In April of this year, the SAT imposed a new requirement for the issuance of Digital Tax Receipts by Internet (CFDI) in its new version 4.0, which now requires additional information, such as the postal code of the worker’s address, in the case of payroll invoices. In addition to the postal code, taxpayer classification will also be added.

Immediately after the April announcement, hundreds of taxpayers scrambled to visit their nearest SAT office, causing long lines outside the offices. Faced with these long lines, the SAT, on Friday, May 27, said that companies with 400 workers or more can request certificates of their employees in bulk — each company only needs their legal representative to email a request to the SAT.

The extended deadline is a relief, especially for employees who have not been able to obtain their certificates yet. The majority of the workers who were forced to visit their closest SAT office failed to obtain their certificates online because of webpage failures.

Experts have said that the mad scramble by employees to obtain their Certificates of Fiscal Situation has caused more harm than good: It has resulted in work absenteeism, wasted office time, lost productivity and workers asking their colleagues by proxy to obtain their certificates on their behalf.

Because of this added burden to both employers and employees, a request was made by a group composed of public accountants, private individuals and the Taxpayer Defense Attorney’s Office (Prodecon) for the SAT to postpone its deadline to January of next year.

According to Jesús Rodríguez Ambríz, president of the Mexican Association of Public Accountants (AMCP), the original deadline — which gave people barely three months to comply — was a waste of time and money for both taxpayers and companies. He stated that SAT authorities mishandled the situation, citing long queues and barely functional online services from the SAT website, which caused the long lines in the first place.
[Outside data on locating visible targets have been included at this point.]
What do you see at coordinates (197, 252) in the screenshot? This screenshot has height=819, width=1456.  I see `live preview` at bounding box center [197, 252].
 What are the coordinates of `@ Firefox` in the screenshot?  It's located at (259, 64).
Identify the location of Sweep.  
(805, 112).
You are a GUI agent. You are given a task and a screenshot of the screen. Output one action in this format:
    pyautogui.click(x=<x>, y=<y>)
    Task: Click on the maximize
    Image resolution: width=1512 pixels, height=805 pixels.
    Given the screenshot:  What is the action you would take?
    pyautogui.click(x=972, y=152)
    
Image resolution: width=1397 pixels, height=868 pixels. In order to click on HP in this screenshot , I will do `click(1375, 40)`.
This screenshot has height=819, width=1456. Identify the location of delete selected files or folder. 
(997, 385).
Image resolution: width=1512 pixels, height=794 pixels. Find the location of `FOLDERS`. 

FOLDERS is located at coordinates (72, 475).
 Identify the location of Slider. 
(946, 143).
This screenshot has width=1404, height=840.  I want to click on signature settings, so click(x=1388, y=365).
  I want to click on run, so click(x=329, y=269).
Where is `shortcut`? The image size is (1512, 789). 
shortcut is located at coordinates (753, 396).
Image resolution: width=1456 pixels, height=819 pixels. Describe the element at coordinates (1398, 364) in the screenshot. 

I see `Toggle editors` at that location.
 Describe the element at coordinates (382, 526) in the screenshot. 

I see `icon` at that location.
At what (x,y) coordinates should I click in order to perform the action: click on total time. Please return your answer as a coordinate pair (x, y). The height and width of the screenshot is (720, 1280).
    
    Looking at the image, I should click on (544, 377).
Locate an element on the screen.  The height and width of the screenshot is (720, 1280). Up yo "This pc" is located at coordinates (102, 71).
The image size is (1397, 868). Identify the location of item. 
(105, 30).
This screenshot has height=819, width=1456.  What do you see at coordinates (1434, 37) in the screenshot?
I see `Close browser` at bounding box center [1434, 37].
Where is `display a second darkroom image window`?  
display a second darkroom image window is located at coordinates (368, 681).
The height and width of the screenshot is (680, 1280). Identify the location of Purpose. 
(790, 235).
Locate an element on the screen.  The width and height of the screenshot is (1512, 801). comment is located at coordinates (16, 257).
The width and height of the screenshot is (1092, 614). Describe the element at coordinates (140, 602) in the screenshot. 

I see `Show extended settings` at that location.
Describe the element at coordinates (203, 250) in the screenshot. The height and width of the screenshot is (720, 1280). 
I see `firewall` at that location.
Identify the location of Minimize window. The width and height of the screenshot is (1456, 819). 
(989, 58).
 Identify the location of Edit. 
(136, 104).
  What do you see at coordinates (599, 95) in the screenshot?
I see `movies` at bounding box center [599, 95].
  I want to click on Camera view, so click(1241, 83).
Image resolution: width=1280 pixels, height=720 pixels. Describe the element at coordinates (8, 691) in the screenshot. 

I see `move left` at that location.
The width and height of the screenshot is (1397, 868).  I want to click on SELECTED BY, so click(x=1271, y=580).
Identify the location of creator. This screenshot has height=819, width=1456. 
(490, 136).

The president of the Mexican Institute of Public Accountants (IMCP), Laura Grajeda, said that the new deadline was a huge relief, especially in the midst of what could be the fifth wave of the covid-19 pandemic in Mexico.

“It was a wise move to give more time in the face of rising covid-19 cases that we are seeing in several states,” she said.

In turn, Pablo Cervantes, a member of the Fiscal Technical Commission of the Association of Public Accountants of Mexico (CCPM), agreed that extending the transition period was the right decision, to avoid causing greater financial damage to both workers and employees.

In addition, according to Mexico’s Finance and Public Credit Secretariat (SHCP), it now costs more to be in good standing with the treasury than a year ago.

An individual taxpayer now has to pay 13,128 pesos to be in good standing with the Treasury, when a year ago the requirement was only 10,654 pesos. For companies, the increase went from 38,000 pesos last year to 50,226 pesos this year.